Please return every one of the records below word for word, changing nothing.

-*-*-

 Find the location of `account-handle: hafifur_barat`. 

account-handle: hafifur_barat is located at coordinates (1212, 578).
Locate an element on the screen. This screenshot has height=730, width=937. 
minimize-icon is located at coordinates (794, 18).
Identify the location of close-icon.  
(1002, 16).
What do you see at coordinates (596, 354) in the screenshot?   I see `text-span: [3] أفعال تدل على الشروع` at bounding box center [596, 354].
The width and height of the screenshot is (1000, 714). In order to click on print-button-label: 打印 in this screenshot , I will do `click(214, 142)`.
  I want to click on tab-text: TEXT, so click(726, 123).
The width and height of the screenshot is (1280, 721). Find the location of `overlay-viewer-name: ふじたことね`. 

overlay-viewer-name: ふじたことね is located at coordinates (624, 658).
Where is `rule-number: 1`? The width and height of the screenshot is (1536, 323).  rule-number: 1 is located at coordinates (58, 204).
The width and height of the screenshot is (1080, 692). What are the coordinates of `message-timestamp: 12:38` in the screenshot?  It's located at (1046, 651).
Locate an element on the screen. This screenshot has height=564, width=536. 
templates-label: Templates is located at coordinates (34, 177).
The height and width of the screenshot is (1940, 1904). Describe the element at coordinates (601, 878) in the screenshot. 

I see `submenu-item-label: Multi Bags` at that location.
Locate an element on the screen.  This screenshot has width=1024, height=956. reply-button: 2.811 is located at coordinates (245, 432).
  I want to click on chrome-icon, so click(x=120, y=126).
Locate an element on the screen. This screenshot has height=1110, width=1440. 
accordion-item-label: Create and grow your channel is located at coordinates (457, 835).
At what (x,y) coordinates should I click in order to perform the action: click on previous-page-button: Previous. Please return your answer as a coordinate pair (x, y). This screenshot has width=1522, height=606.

-*-*-

→ Task output:
 Find the location of `account-handle: hafifur_barat`. 

account-handle: hafifur_barat is located at coordinates (1212, 578).
Locate an element on the screen. This screenshot has height=730, width=937. 
minimize-icon is located at coordinates (794, 18).
Identify the location of close-icon.  
(1002, 16).
What do you see at coordinates (596, 354) in the screenshot?   I see `text-span: [3] أفعال تدل على الشروع` at bounding box center [596, 354].
The width and height of the screenshot is (1000, 714). In order to click on print-button-label: 打印 in this screenshot , I will do `click(214, 142)`.
  I want to click on tab-text: TEXT, so click(726, 123).
The width and height of the screenshot is (1280, 721). Find the location of `overlay-viewer-name: ふじたことね`. 

overlay-viewer-name: ふじたことね is located at coordinates (624, 658).
Where is `rule-number: 1`? The width and height of the screenshot is (1536, 323).  rule-number: 1 is located at coordinates (58, 204).
The width and height of the screenshot is (1080, 692). What are the coordinates of `message-timestamp: 12:38` in the screenshot?  It's located at (1046, 651).
Locate an element on the screen. This screenshot has height=564, width=536. 
templates-label: Templates is located at coordinates (34, 177).
The height and width of the screenshot is (1940, 1904). Describe the element at coordinates (601, 878) in the screenshot. 

I see `submenu-item-label: Multi Bags` at that location.
Locate an element on the screen.  This screenshot has width=1024, height=956. reply-button: 2.811 is located at coordinates (245, 432).
  I want to click on chrome-icon, so click(x=120, y=126).
Locate an element on the screen. This screenshot has height=1110, width=1440. 
accordion-item-label: Create and grow your channel is located at coordinates (457, 835).
At what (x,y) coordinates should I click in order to perform the action: click on previous-page-button: Previous. Please return your answer as a coordinate pair (x, y). This screenshot has width=1522, height=606.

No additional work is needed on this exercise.